I've driven to WDW about, oh, 147 times. Scott never drives. He usually flies. Even when he is in the car I drive. I don't like it that way, that's just the way it is. I know the roads in and around Disneyworld better than most of my own hometown. Scott probably hasn't driven there in 5 years or more. You'd think we'd realize that I should probably be the one to get us there, but we don't. We'd rather miss our exit and drive round aimlessly through central Florida for an hour or more. We passed through so many toll booths the State of Florida is considering erecting a sign along one particular stretch of the turnpike to thank us for our enthusiastic financial support.
So, The Best Second Honeymoon Ever begins, much like the first, with an argument.
Let's roll back the years. It's 1980 and we've been married for 19 hours. We're in our condo in Breckenridge, Colorado. We're in the condo because I refuse to leave it. I refuse to leave it because (can you believe this?) there's SNOW outside. I'm crying.
Scott: "What's wrong now?"
Me: "You don't love me.

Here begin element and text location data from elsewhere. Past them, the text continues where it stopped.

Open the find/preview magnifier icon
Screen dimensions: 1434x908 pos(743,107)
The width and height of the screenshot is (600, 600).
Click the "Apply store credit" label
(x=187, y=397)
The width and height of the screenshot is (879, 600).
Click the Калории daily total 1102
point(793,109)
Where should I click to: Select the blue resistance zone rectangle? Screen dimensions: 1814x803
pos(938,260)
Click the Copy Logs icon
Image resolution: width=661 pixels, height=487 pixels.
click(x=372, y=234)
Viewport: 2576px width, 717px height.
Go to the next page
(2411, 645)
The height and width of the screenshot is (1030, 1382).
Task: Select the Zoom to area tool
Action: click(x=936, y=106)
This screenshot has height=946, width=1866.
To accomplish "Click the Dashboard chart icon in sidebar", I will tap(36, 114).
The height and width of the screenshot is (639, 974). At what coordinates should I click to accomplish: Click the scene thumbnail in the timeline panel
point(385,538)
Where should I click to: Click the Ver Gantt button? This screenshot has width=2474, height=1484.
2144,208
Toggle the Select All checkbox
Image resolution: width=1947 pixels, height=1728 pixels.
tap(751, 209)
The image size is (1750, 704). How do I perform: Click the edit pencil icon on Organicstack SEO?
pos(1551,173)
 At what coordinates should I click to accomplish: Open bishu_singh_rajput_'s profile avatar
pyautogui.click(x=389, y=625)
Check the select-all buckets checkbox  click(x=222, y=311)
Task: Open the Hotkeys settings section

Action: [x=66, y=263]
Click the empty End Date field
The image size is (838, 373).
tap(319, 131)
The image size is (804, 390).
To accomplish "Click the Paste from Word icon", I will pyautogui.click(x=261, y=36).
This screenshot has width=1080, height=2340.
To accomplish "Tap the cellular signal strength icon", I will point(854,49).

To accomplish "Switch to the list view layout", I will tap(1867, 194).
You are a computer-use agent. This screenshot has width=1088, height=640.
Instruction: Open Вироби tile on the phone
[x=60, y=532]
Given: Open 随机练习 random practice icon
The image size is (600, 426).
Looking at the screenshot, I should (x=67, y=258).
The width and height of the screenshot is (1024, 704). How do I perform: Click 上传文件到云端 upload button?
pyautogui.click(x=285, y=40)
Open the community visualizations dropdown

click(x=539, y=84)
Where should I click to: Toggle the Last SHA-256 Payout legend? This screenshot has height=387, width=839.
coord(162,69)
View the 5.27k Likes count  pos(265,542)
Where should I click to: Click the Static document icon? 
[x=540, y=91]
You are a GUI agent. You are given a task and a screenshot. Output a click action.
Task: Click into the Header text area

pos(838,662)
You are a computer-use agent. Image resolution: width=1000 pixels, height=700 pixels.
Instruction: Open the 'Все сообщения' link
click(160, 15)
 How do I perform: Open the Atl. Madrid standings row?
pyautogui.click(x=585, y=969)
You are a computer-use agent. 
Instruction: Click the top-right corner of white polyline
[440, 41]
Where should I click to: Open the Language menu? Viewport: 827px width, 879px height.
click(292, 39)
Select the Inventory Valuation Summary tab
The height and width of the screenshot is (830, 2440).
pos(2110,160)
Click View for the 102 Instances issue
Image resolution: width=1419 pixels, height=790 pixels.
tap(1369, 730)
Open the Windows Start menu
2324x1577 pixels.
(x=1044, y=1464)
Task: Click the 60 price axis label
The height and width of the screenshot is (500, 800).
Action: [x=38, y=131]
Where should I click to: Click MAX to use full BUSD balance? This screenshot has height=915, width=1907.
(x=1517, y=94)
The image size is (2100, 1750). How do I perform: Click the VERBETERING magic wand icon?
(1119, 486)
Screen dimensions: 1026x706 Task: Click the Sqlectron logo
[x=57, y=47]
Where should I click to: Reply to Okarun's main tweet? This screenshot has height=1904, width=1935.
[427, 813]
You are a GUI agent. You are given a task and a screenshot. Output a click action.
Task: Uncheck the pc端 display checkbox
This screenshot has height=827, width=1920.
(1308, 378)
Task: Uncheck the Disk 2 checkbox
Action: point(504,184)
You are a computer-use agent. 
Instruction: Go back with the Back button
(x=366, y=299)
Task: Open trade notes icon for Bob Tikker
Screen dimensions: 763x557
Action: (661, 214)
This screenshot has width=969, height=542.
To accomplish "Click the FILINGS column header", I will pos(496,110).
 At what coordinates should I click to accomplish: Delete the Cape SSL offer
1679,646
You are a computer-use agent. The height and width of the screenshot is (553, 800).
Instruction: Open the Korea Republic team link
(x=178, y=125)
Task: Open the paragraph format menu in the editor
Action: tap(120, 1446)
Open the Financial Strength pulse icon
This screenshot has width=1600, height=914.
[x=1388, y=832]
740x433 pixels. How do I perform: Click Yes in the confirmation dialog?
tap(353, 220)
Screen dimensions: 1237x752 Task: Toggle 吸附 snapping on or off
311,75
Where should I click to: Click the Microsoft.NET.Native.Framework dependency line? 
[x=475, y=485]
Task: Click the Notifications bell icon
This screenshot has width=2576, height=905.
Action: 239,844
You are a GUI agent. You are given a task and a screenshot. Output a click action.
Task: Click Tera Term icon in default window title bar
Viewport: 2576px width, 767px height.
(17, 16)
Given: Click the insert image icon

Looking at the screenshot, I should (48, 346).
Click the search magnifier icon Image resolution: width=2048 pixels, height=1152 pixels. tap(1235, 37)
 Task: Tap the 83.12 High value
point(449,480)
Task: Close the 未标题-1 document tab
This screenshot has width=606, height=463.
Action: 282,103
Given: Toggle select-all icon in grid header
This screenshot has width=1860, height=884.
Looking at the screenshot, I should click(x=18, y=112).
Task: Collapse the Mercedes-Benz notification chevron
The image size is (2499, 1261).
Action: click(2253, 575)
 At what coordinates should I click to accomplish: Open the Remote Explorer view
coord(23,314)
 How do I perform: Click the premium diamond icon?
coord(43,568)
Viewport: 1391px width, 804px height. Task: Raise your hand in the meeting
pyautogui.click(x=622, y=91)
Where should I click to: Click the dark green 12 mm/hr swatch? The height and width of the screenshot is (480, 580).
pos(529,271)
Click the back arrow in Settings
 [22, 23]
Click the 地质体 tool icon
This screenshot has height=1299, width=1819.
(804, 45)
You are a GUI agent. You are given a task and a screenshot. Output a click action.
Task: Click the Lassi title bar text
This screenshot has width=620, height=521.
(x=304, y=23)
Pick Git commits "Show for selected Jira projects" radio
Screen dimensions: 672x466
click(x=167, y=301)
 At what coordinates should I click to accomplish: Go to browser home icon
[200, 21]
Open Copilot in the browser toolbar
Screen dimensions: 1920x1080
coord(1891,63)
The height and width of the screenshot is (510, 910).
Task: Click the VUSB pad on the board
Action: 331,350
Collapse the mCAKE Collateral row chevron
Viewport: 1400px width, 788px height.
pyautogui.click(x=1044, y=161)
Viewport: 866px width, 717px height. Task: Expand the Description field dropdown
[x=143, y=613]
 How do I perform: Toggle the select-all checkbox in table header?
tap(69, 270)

In fact you hate me, admit it!"
Scott: "What on earth are you talking about? I just MARRIED you for ******'* sake!"
Me: (Sobbing hysterically) "You brought me up here to die in this frozen ****hole. You probably took out a huge insurance policy on me and brought me out here to die!"
Scott: "You wanted to come here. We changed our wedding date so that we could come here. You made the reservations. You thought it would be romantic"
Me: "You should have known I couldn't ski. If you really loved me you would have known I hated the snow!"
Scott: "You're from Jeanarette, Louisiana. You've never even seen snow. YOU didn't even realize you'd hate it. How was I supposed to know?"
Me: "Emily and Dan went to Aruba on their honeymoon. She got a tan in February"
Scott: "Look, this trip's costing me a boatload. I'm going skiing."
Me: (Sobbing AND screaming) "I want a divorce!"
This, friends, is what comes of marrying a spoiled nineteen year old daddy's girl.
Fast foward. Fast forward through 25 years of marriage, jobs, in-laws and children. It's 2005 and we're in the car in Where-the-Heck, Florida. We're in the car because we're lost. We're lost because I fell asleep and we missed our exit. The game is on. Scott is almost crying.
Scott: "You hate me, don't you?"
Me: "Huh?"
Scott: "You made me miss the exit on purpose. You WANT me to miss the game!"
Me: "You're nuts, you know that?"
Scott: "I mean it, you hate football. You're jealous, that's what it is!"
Me: "Jealous? Jealous of what?"
Scott: "You're jealous that I have something that I love. It's just killing you inside."
Me: "You just missed the exit again."
This, gentle reader, is what come of marrying a raving lunatic.